As for the specifics of what’s new in 5.0, here’s a brief preview of what will be offered: 

  • Unlimited scalability and high performance 
  • Business-level tuning and management of the search experience 
  • Streamlined administration UI 
  • Full traceability within the product 
  • WYSIWYG configuration of indexing and search workflows 
  • Advanced configuration management system (with built-in version control) 
  • Improvements in the relevancy model 
  • Provision for additional connectors with simple and advanced APIs for third-party implementations

Paris-based Exalead, founded in 2000, has seen significant growth, especially over the past 2 years, based on its enterprise search product line. In 2007, Exalead doubled its number of employees and tripled its revenues. Exalead now has 140 employees worldwide in subsidiaries including France, the U.S., U.K./Ireland, Germany, Italy, Spain, and the Netherlands. It has 170 customers worldwide.
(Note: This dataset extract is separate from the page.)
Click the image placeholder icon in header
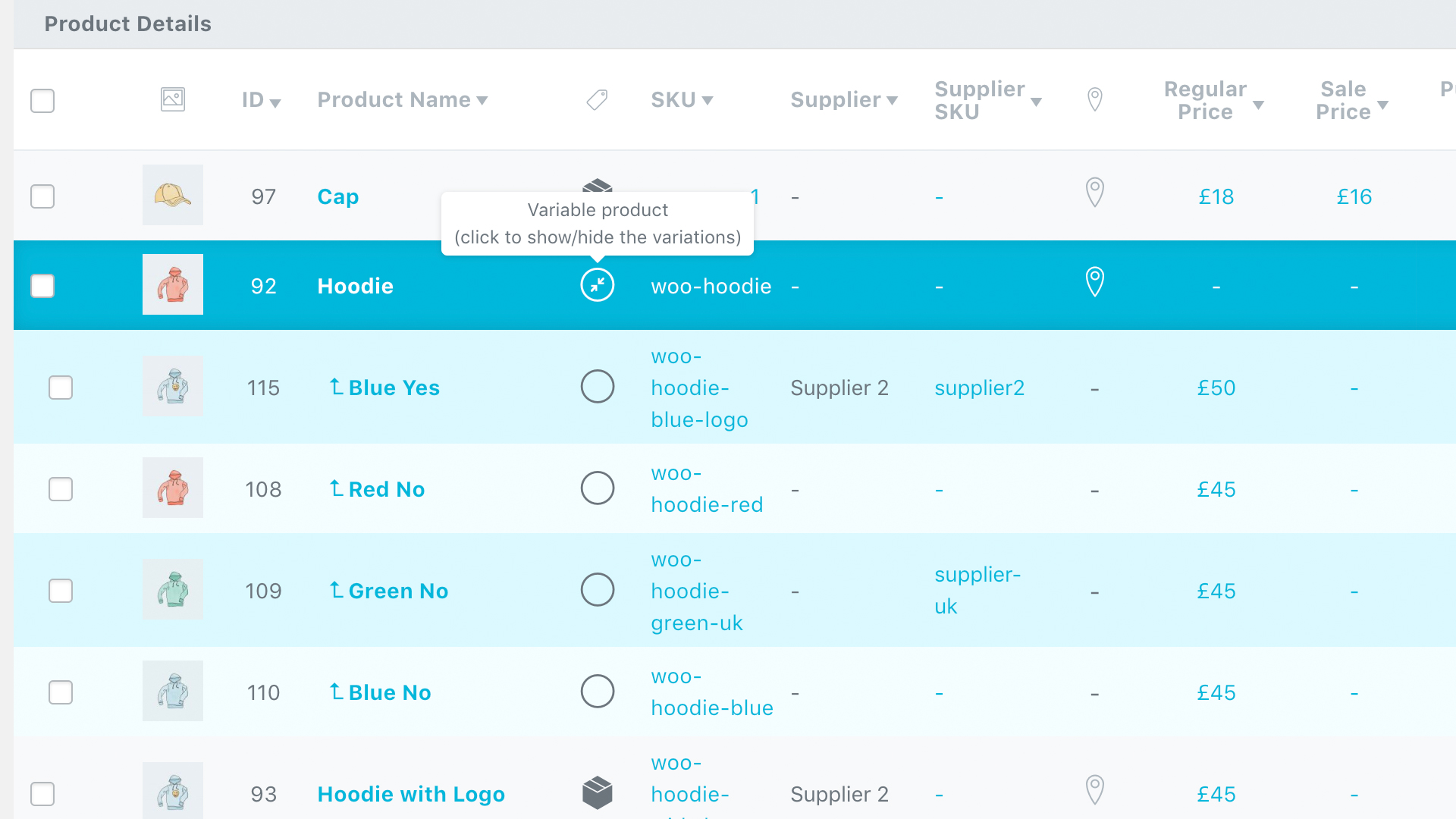Screen dimensions: 1456x819 click(x=172, y=99)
Exalead plans a dramatic expansion in North America with this launch. Exalead intends to grow the existing North American staff by five times and the revenue by more than 10 times by the end of 2009. Paul Doscher was hired in June 2008 as the new North American CEO of Exalead, tasked with leading the charge into this market and the expansion of the team. Doscher was formerly CEO of open source Business Intelligence (BI) leader JasperSoft and has spent 30 years in the IT industry, including experience with VMware and Oracle.

Earlier this year, search expert Stephen Arnold named Exalead "a company to watch." He says that "The firm has a platform that shares many of the characteristics of low-cost scaling and high performance with Google." And he stresses that this stands out in the industry. "Most enterprise search and content processing systems cannot handle billions of documents—Exalead does. Exalead is one of a very small number of companies with a scalable technology and a robust search and content processing system that delivers millisecond response from commodity hardware. Consequently, Exalead’s search and content processing solutions give the company a technical advantage over vendors whose systems choke when thousands of users simultaneously want access to information."
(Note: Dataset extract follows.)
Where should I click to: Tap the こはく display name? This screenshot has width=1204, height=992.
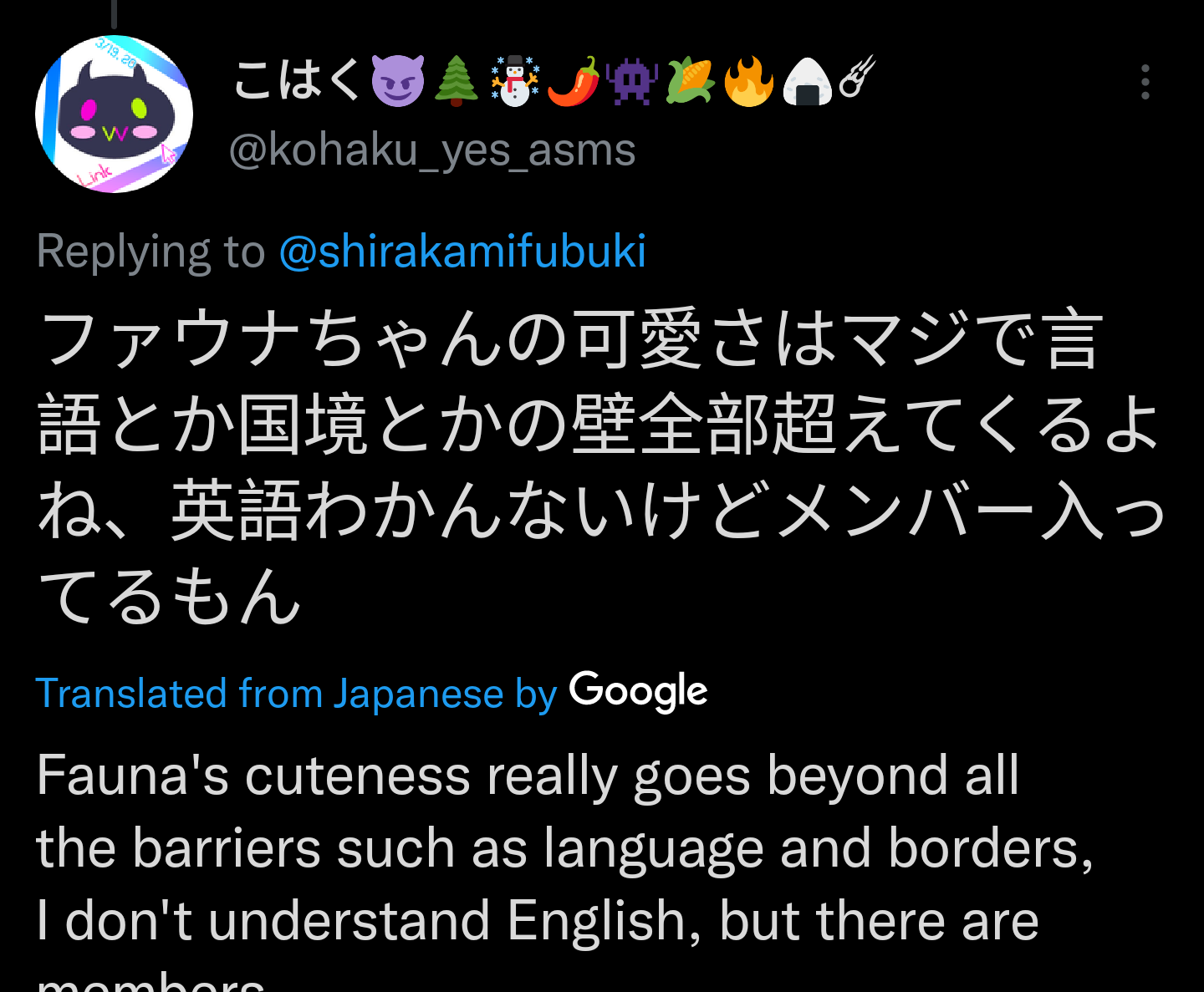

As evidence of the capabilities of its technology, Exalead says that one of its customers processes almost a petabyte of data and updates 2% of this amount daily in real time. It also claims that 100 million unique visitors a month already access information through Exalead technology.

One large customer in the U.K. can’t say enough good things about the choice of Exalead—its search solution was up and running in just 3 months. "After performing an extensive three-month technical evaluation of the major enterprise search software vendors we found that Exalead had the best technology, vision and ability to fulfill our demanding requirements," says Peter Brooks-Johnson, product director of Rightmove, a fast-growing U.K. real estate website. "Not only does Exalead require minimal hardware to work effectively, but Exalead has a strong, accessible support team and a culture that takes pride in its customer implementations."
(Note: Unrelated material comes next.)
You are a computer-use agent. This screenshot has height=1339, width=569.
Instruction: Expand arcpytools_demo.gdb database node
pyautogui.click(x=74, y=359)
If you’d like more details about Rightmove’s implementation, check out the video interview with Brooks-Johnson on YouTube (www.youtube.com/user/ExaleadSpotlight).

Doscher says that by early 2009 there will be a fully functional, downloadable version of CloudView available for a 30-day evaluation.

Exalead’s public web search engine is still available at www.exalead.com/search. It has automatic classification and faceted results navigation for 8 billion webpages, 1 billion web images, and 4 million videos. But, unfortunately for news folks like me, it doesn’t offer a special news search feature.


Paula J. Hane is a freelance writer and editor covering the library and information industries. She was formerly Information Today, Inc.’s news bureau chief and editor of NewsBreaks.